PARIS — French president Francois Hollande has issued a call to preserve the cultural heritage threatened by the Islamic State group in Iraq and Syria, after extremists have demolished relics and pillaged archaeological sites in both countries.
Hollande symbolically made a speech yesterday in a room of the Louvre museum in Paris exhibiting major artifacts of the Assyrian palace of Khorsabad in northern Iraq — an ancient site that was attacked by IS earlier this month.
Extremists also razed 3,000-year-old Nimrud and bulldozed 2,000-year-old Hatra in Iraq, events described by UNESCO as "cultural cleansing."
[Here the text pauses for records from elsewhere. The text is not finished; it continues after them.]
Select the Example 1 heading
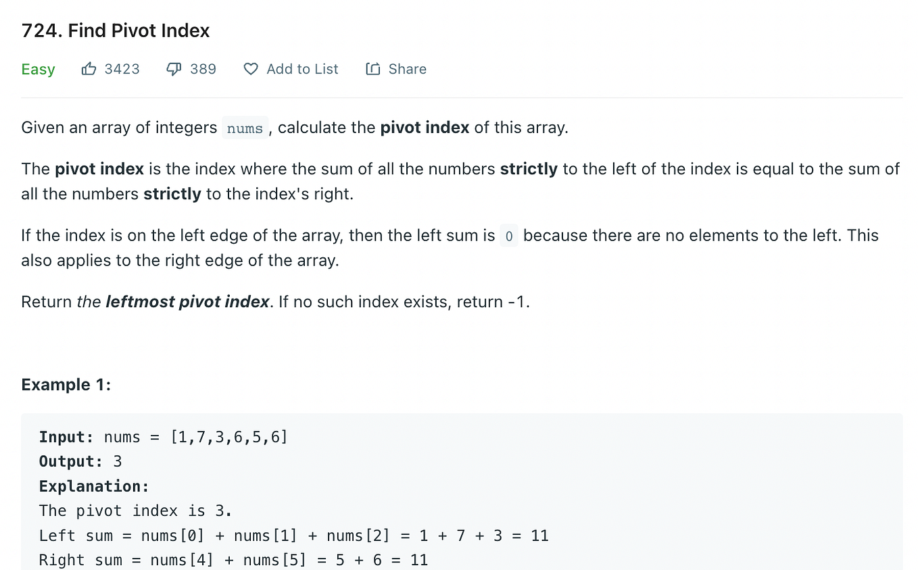 66,384
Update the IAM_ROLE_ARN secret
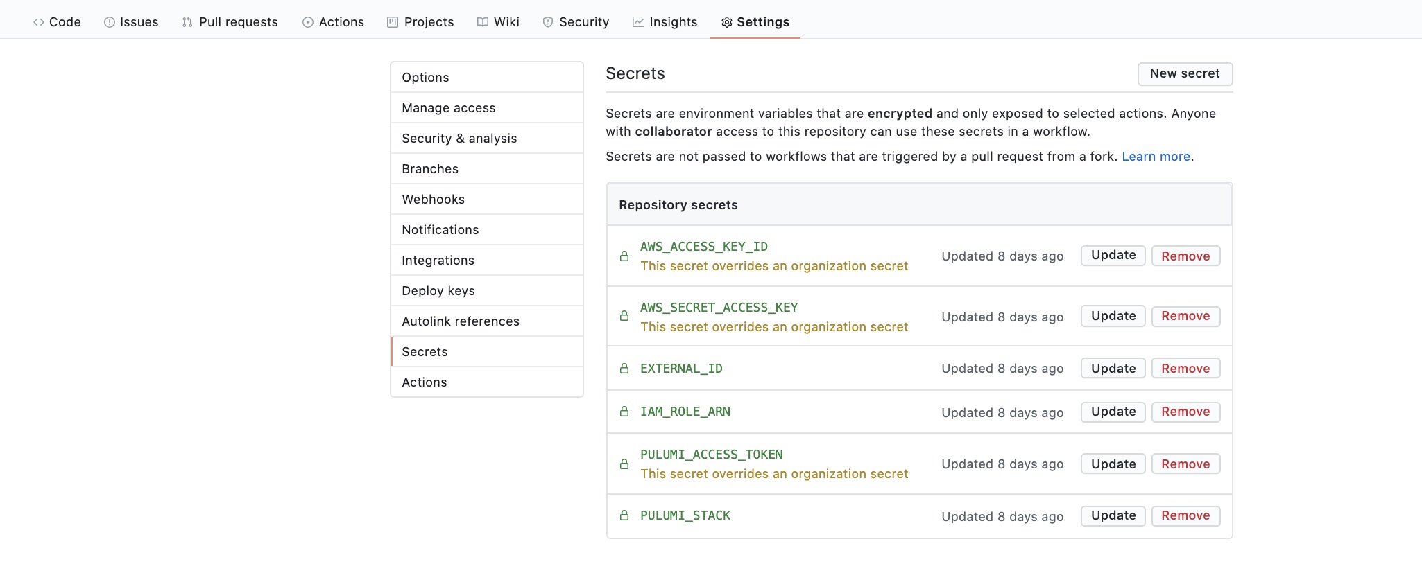 [1113, 412]
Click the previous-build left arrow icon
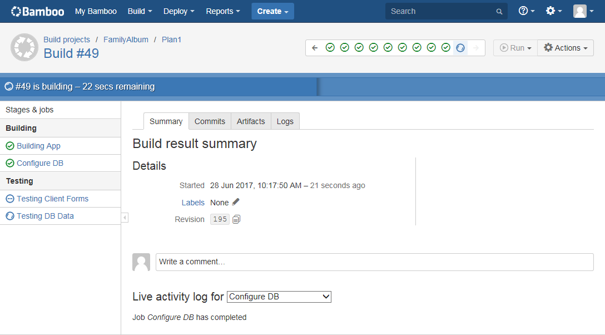This screenshot has height=335, width=605. [x=315, y=48]
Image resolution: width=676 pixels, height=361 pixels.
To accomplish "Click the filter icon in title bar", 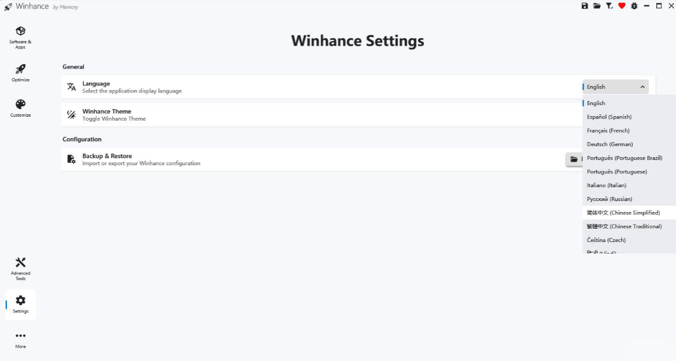I will point(610,6).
Hollande said experts from the Louvre will "soon" go to Baghdad in order to evaluate the resources needed to preserve the antiquities.
He said French subsequent excavation discoveries in the region will be scanned and made available to Iraqi authorities. Some Iraqi doctoral students will be invited to complete their studies in France.
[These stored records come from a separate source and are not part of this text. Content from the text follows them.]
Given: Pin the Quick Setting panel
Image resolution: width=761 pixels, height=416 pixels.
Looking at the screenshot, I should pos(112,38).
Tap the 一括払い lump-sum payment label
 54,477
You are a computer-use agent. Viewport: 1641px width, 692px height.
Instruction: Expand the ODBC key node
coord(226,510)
"We must do everything we can to preserve the treasures" of Iraq and Syria, said Hollande, standing amid the antiquities of the Louvre — the first museum to exhibit treasures of the Assyrian civilization in the 19th century.
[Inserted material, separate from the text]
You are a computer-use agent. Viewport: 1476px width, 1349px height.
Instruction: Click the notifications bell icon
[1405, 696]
UNESCO will document the sites that have been attacked, train historians and archeologists, and fight against the trafficking of objects obtained through illegal excavations, French ambassador to UNESCO Philippe Lalliot said.
"We need to get an accurate knowledge of what has been destroyed or looted" in order to be able to trace the items and flag them to custom services, Interpol, and auction houses, Lalliot said.
A UN resolution adopted on February 12 bans all trade with antiquities illegally removed from conflict zones in Iraq and Syria.
UNESCO has classified six Syrian sites —including the ancient cities of Aleppo and Damascus— and two Iraqi sites in its list of world heritage in danger.
Islamic State extremists last year captured Iraq' northern city of Mosul and its surroundings, a region where nearly 1,800 of Iraq's 12,000 registered archaeological sites are located.